_Data records_
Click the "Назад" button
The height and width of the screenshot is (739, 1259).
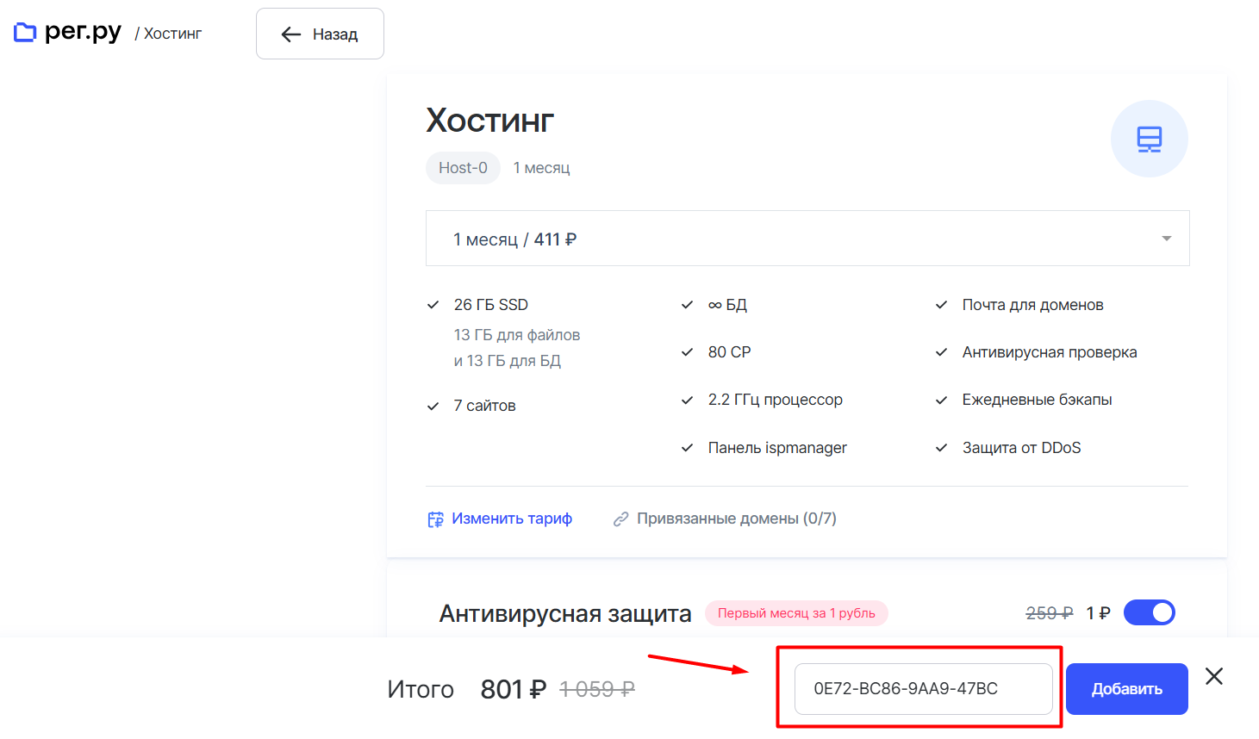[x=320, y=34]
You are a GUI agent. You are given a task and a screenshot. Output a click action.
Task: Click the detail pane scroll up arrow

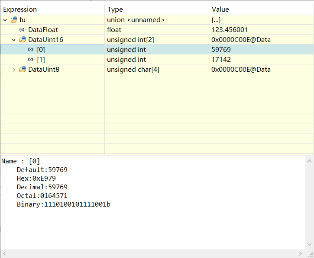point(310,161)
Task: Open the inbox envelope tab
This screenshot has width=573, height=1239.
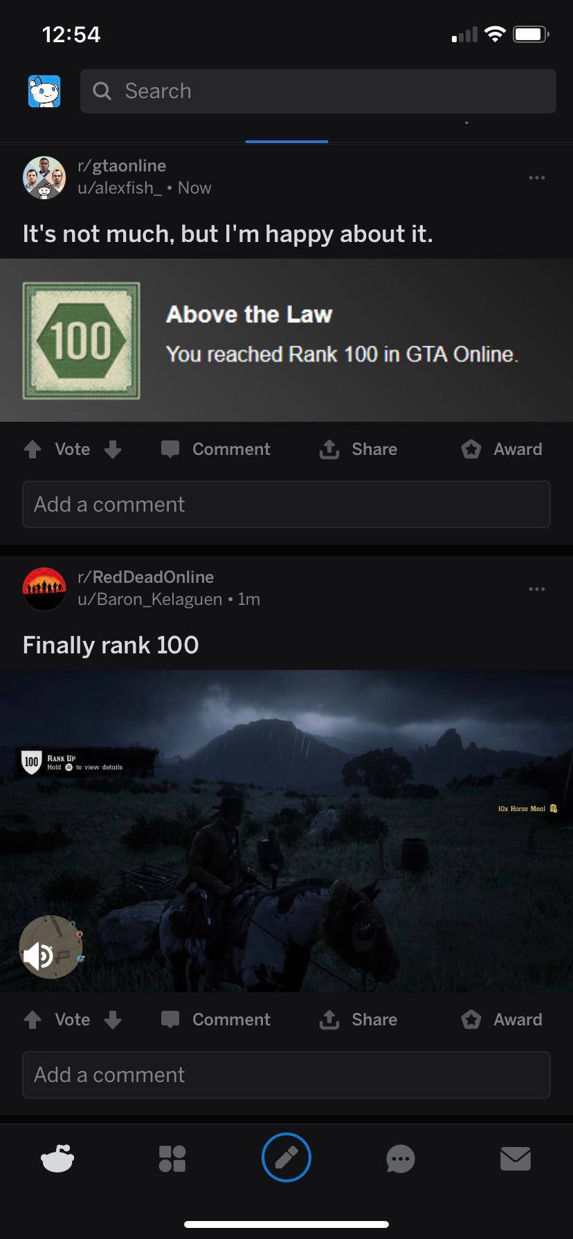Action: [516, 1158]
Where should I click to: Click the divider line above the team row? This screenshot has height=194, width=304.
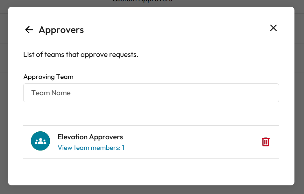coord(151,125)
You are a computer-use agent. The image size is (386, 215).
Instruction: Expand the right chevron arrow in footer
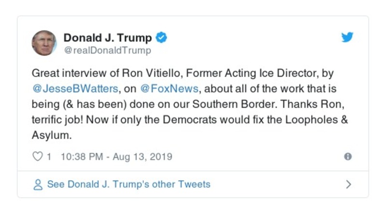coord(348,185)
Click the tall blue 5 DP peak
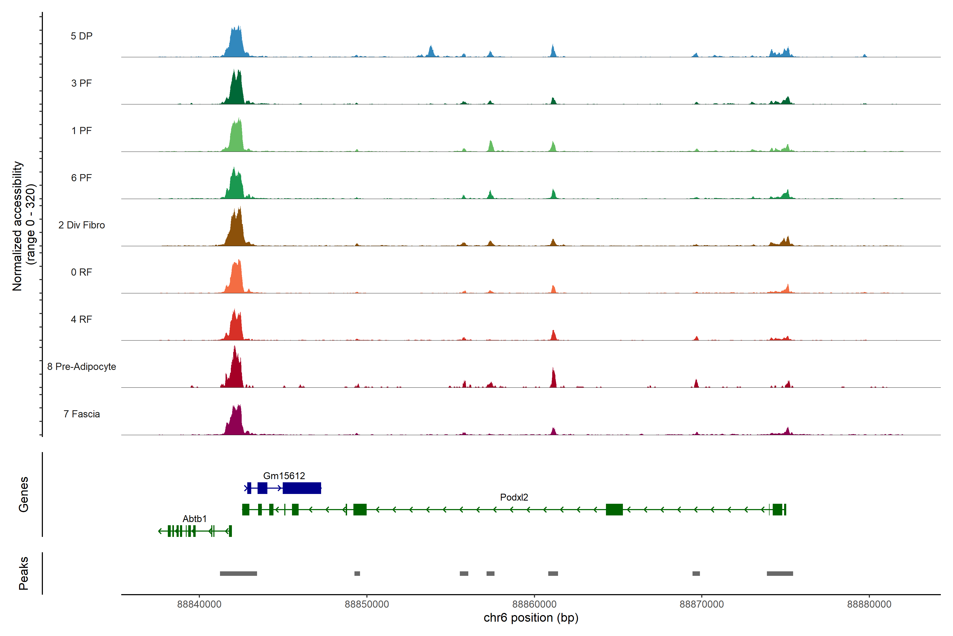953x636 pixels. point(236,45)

* * *

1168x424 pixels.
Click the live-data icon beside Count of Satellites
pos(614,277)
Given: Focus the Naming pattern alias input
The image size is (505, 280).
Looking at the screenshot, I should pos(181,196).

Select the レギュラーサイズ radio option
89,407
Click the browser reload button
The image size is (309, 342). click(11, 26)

_Given request_
Rewrite the entries in the stretch from the line containing "1168x424 pixels." through the line containing "The image size is (309, 342). click(11, 26)", replacing "radio option" with "radio button". Leave everything else in those lines unchanged, and give only that stretch.

_Complete answer_
1168x424 pixels.
Click the live-data icon beside Count of Satellites
pos(614,277)
Given: Focus the Naming pattern alias input
The image size is (505, 280).
Looking at the screenshot, I should pos(181,196).

Select the レギュラーサイズ radio button
89,407
Click the browser reload button
The image size is (309, 342). click(11, 26)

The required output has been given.